As far as spreadsheets, there are some organizations in which they may be acceptable. I’m working in a municipal right now where a couple of people have massive spreadsheets. They’re very attentive; they know everything about all their substation equipment.

The challenge is, does the enterprise have visibility into it? Of course, that’s limited. Can the enterprise harvest full value from that information? The answer is no, because it’s more limited to the perspective of the individual. But it’s a great starting point for this organization and a good place to launch from.

The aging workforce is one of our industry’s greatest challenges. Will EAM processes and systems make it easier for the next generation to take over?

We know that capturing institutional knowledge before it leaves is a critical need in our industry. In electric utilities, we really have a shortage of applicants coming into the industry, so we’re driven to be more efficient with fewer human resources. Leveraging technology is one of the strategies for accomplishing that, but technology needs to be leveraged with a sustainable, visible process that operates independently of the individuals who happen to be there for a particular period of time.

Have you any idea what this would cost for a medium-sized utility, for example? Or is that impossible to estimate?

It’s really difficult to answer that for several reasons. For one thing, I wouldn’t know what legacy and enterprise systems they have right now. But if they are starting anew, organizations are spending one to two years to build an inventory with outside resources helping them, and then there’s the cost of the application itself.

There are a number of success stories in the industry—pole attachments, for example. We’re losing millions and millions of dollars by not managing all our pole attachments and collecting allowed revenue. Some utilities have said, “We’ve had enough,” and they’ve hired temporary staff to do a very fast-paced, intensive effort, to get ahead of the boulder that’s coming downhill at them. For mid-sized utilities, I’ve seen that done in a year.

So in terms of asset inventory for a mid-sized utility, with overhead and underground infrastructure, substations, if they really had a mess—chaotic, inconsistent, low-accuracy, low-confidence data—and needed to start anew, that’s probably a pretty intensive three-year effort. For that, I could see several millions of dollars, easily.

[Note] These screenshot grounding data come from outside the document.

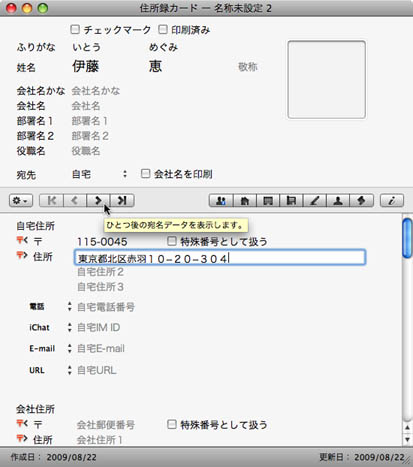
Task: Jump to the last address record
Action: 122,200
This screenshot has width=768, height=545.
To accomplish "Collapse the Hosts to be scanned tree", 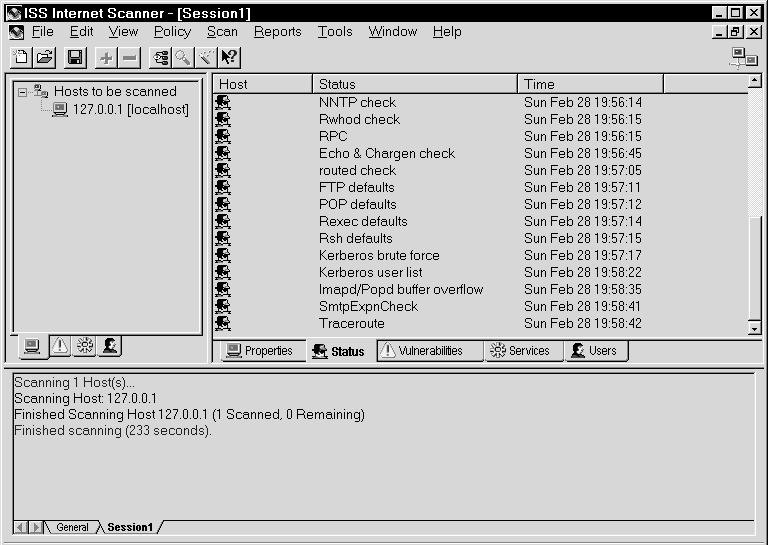I will click(23, 91).
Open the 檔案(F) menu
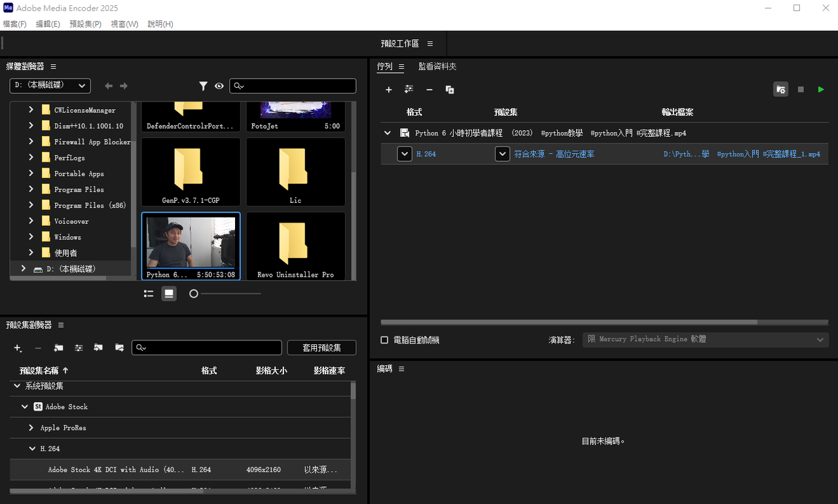The height and width of the screenshot is (504, 838). [x=14, y=24]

The application installation itself depends on the vendor. We have Oracle, SAP, IBM’s Maximo, and others—among those, they’re pretty pricey, getting into seven figures, just by virtue of their size. I’ve seen them for less, but remember, they are enterprise-wide. The key objective is to achieve a single version of the truth, so if you’re going to put in a system like EAM, it needs to have validity so your decision-making processes can rely on the data. Do it right, or you’re going to go down the path, spend a lot of money and still not have the inherent confidence and that will really shorten the value for the time and the direct out-of-pocket cost. Process-wise, that’s a year to two.

To leverage the EAM, there’s probably a year in the design, a year to get it implemented and probably another year to get it humming.

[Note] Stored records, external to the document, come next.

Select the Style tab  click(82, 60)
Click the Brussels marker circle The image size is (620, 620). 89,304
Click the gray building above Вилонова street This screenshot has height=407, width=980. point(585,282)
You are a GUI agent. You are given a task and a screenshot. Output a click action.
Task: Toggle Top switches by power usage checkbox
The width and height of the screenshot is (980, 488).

Do you know how many IOUs have EAM up and humming along?

I really don’t have a good sense of that, but I can say there are relatively few that I have seen that I think are where they want to be or should be. It’s not nascent, but we’re young in the institutionalization of what, in my broad view, asset management can and should do to help a utility operate in a very high-performing, efficient and capital-deployment-effective mode. Is your capital deployed? Is it effective? Does it do the job and in a cost-efficient way?

What other observations would you like to share?

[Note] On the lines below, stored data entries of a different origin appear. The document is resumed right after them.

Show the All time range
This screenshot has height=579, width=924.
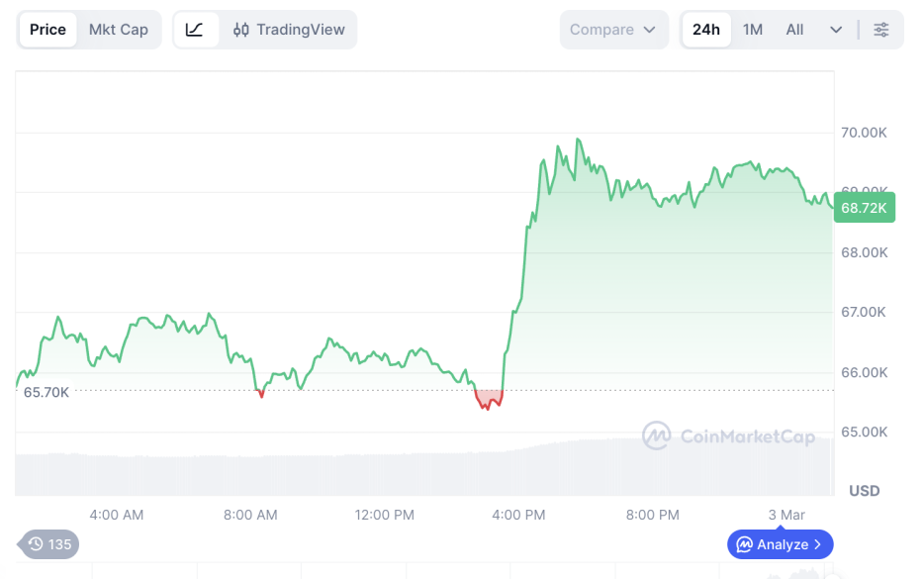click(x=794, y=30)
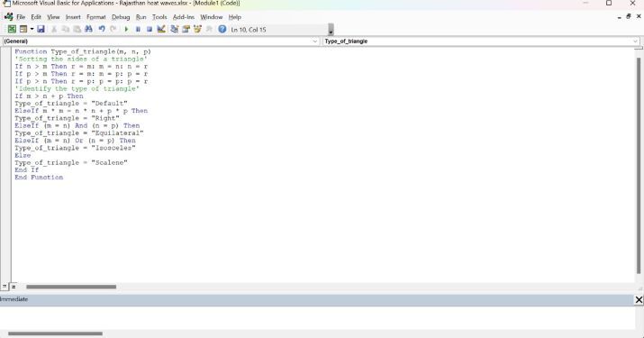644x338 pixels.
Task: Switch to Full Module View button
Action: point(14,287)
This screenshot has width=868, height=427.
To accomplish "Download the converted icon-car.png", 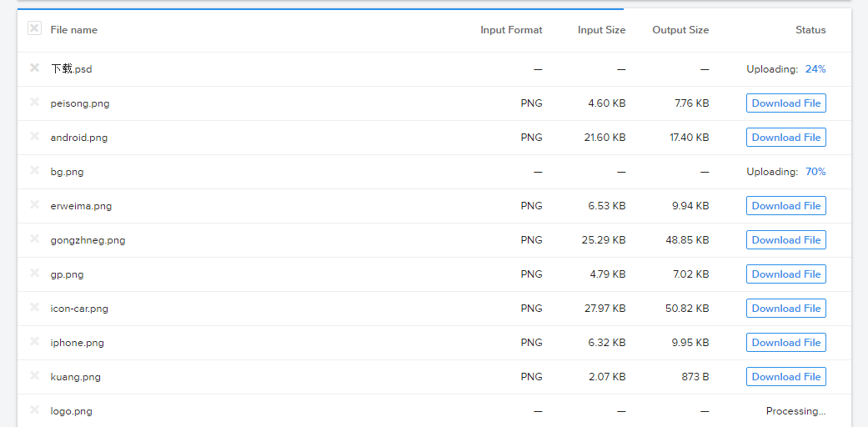I will [785, 309].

My personal pet peeve. I have worked in installations of financial management, financial forecasting, budgeting, cost management, regulatory management, tools and systems for a broad range of IOUs. I’ve done custom cost reporting, I’ve worked to “get their data out of jail,” I’ve worked in a broad range of applications, and the fact is that I still wind-up coming in after the fact to help utilities harvest the value out of these enormous applications that they put in. It is so difficult to get them to invert the process.

We see it a little bit in AMI, AMR and MDMS, where there’s a reluctance to put themselves in the breach before they have really thought through what they want. In the case of AMI/AMR, there are multiple technological paths and they’re concerned about making technologically obsolecent decisions. And they should take the same approach with EAM. In the first year, spend your time to really define, at an enterprise-wide level, facilitiated by someone like R.W. Beck, what the vision is, what the functional needs are, what the future vision will look like, because it’s profoundly different from where you are today, and then go about writing the functional specifications and finding, selecting and implementing these tools. Now you can do it with performance testing, and you can pick more astutely and you can select implementation scheduling better and really know what you want to garner out of those applications.

And I thought you could just slap in the software and use it.

The most difficult aspect and challenge in any organization is getting the human element to change. Tools are easy compared to us humans. And that’s the part that gets short-shrifted. If it’s not working perfectly, we blame implementation, but the fact is we don’t recognize how difficult change management is. Some people see the vision but how it translates down into the pragmatic implemented efforts gets lost. To the extent that we can keep that focused early, I think the end results and efficiency improve multifold.

In many ways, I think this industry is at a crossroad where truly enabling technologies can fundamentally change the way we do business for the better, but it’s going to take some very bold and insightful leadership that isn’t just enamored by technology but recognizes the long-term, difficult process it will be to institutionalize those changes in the human resource element of the organizations. If we can stop being manual and dated and leverage current technologies, I think we can get information that heretofor has been onerous to collect and then harness computing power like we’ve never seen and let it help us with these decisions. In an industry that used to be called old and stodgy, I think we could redesign our entire industry. We’re going to break the way we’ve done business in the past. And that’s very exciting.